## [Records for this task]
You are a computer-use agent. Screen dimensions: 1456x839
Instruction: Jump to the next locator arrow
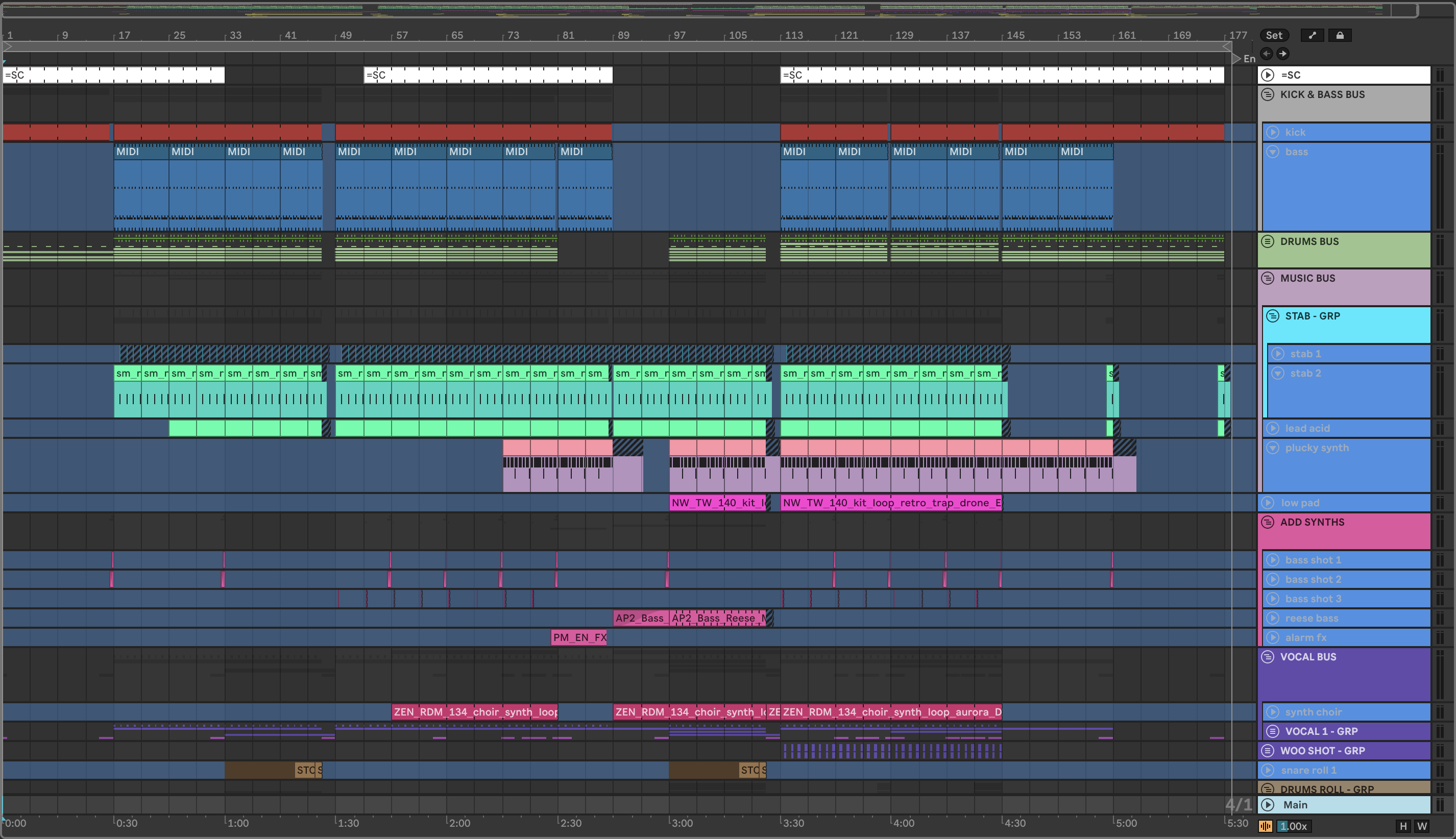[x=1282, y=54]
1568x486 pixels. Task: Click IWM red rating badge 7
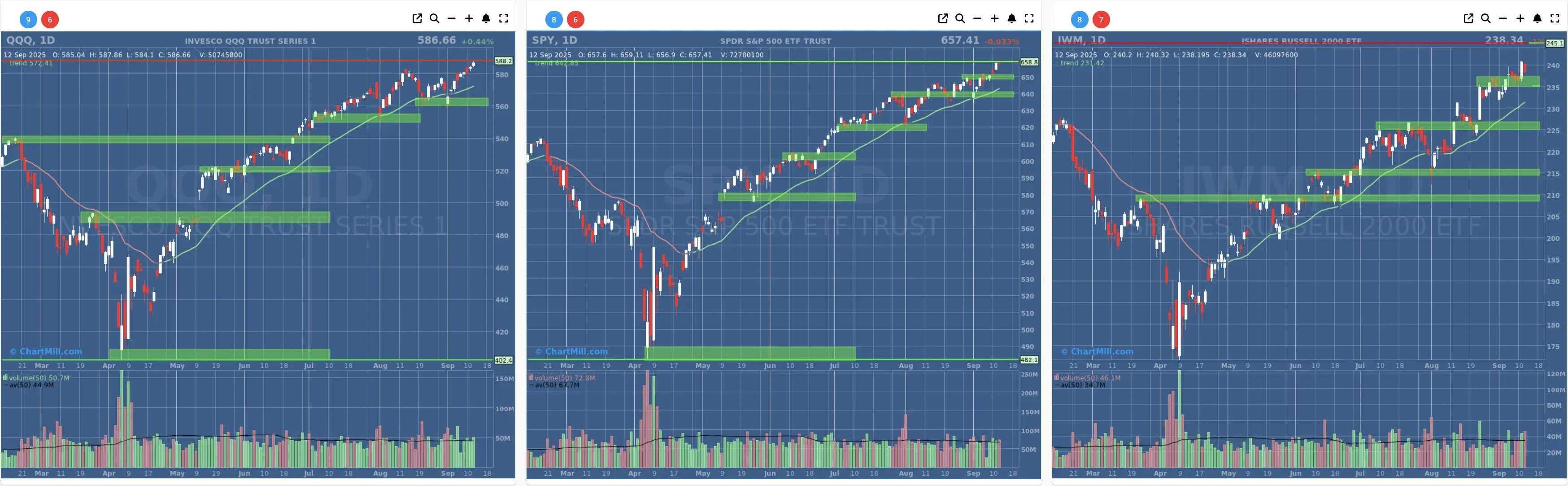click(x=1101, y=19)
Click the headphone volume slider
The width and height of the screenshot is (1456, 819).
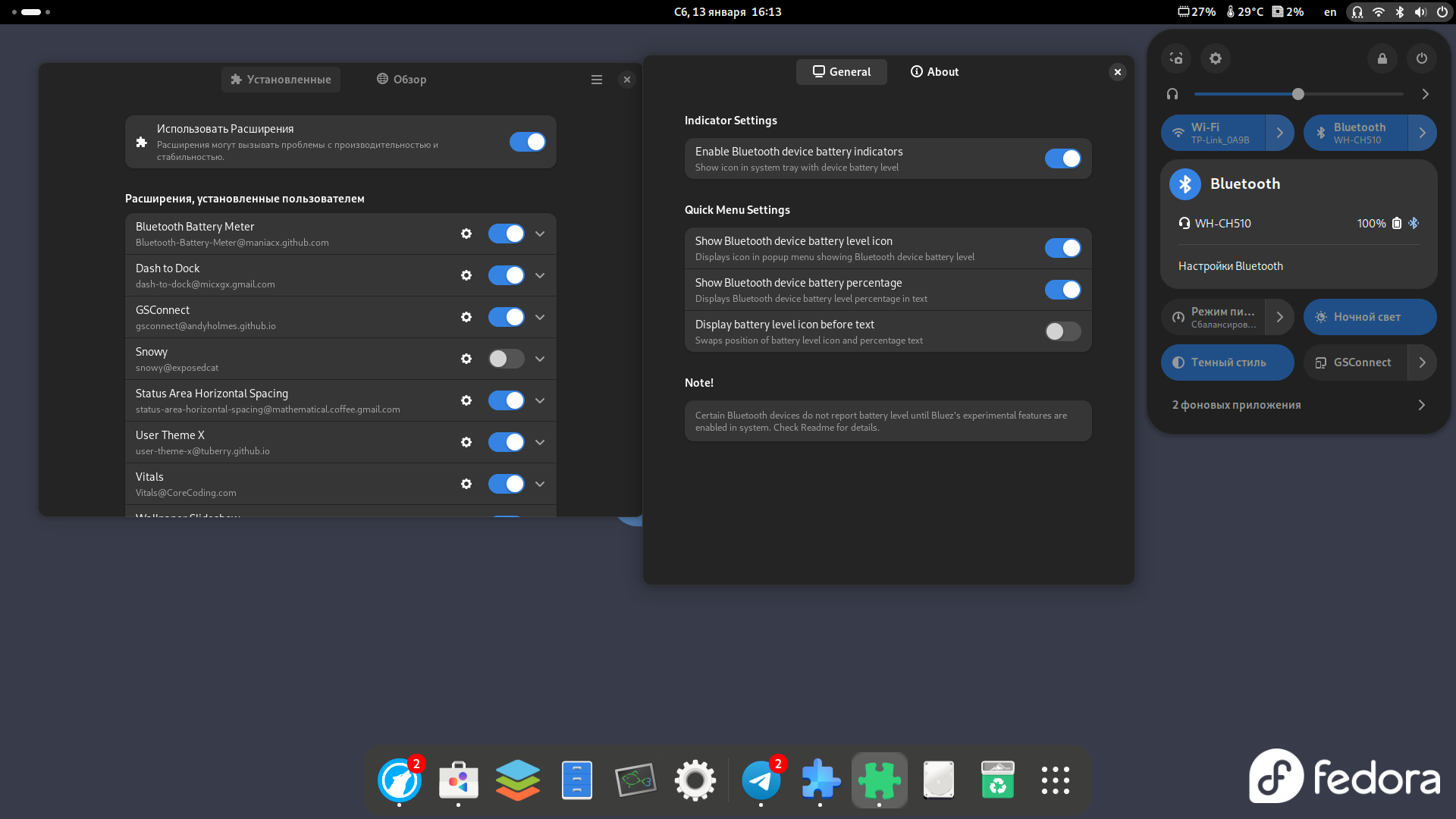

--

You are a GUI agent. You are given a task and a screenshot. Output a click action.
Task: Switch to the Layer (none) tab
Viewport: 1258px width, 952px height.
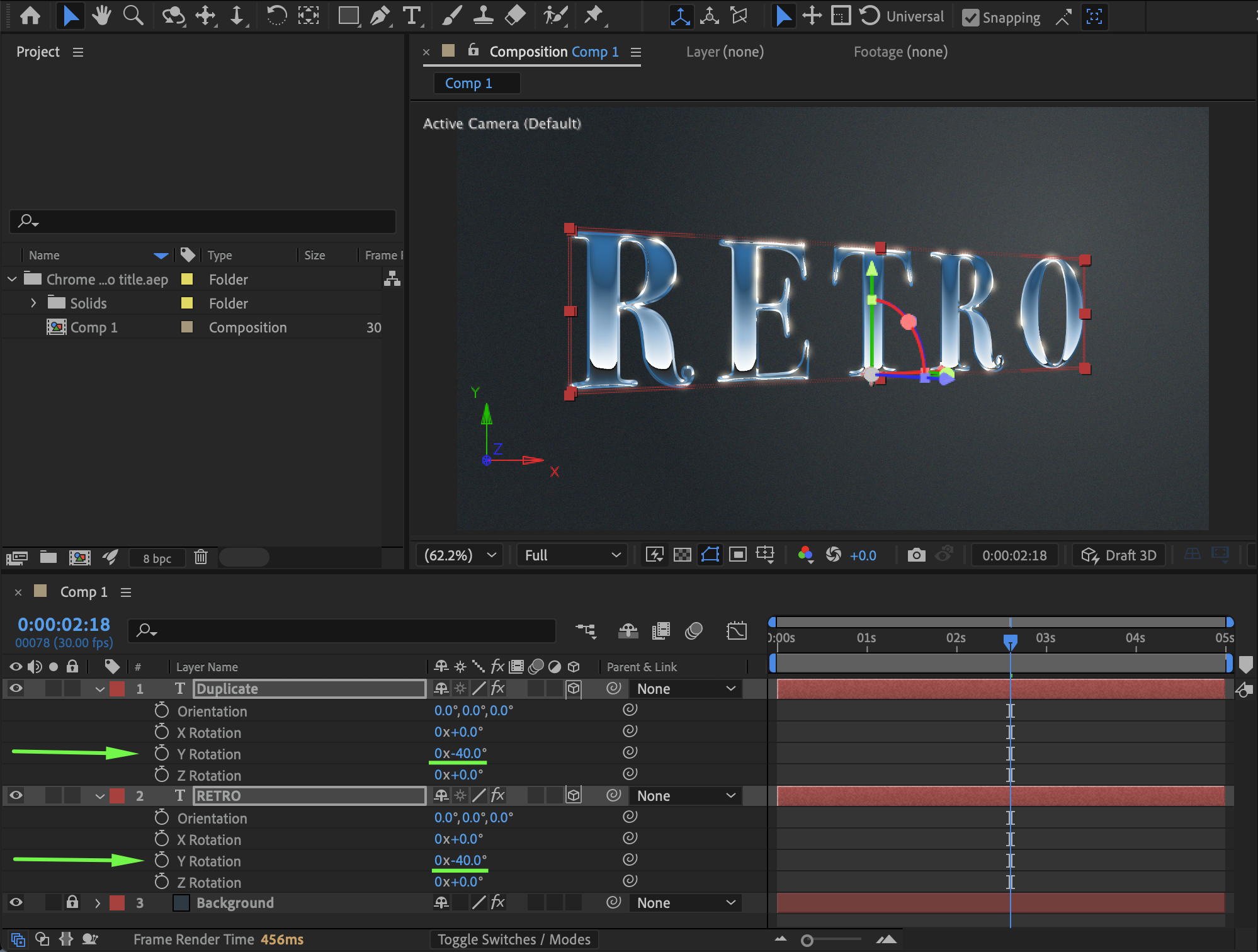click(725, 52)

## [Task description]
Report, for the data above, every line in which the string "screenshot" appears.

## [Output of the exercise]
The width and height of the screenshot is (1456, 819).
You are a GUI agent. You are given a task and a screenshot. Output a click action.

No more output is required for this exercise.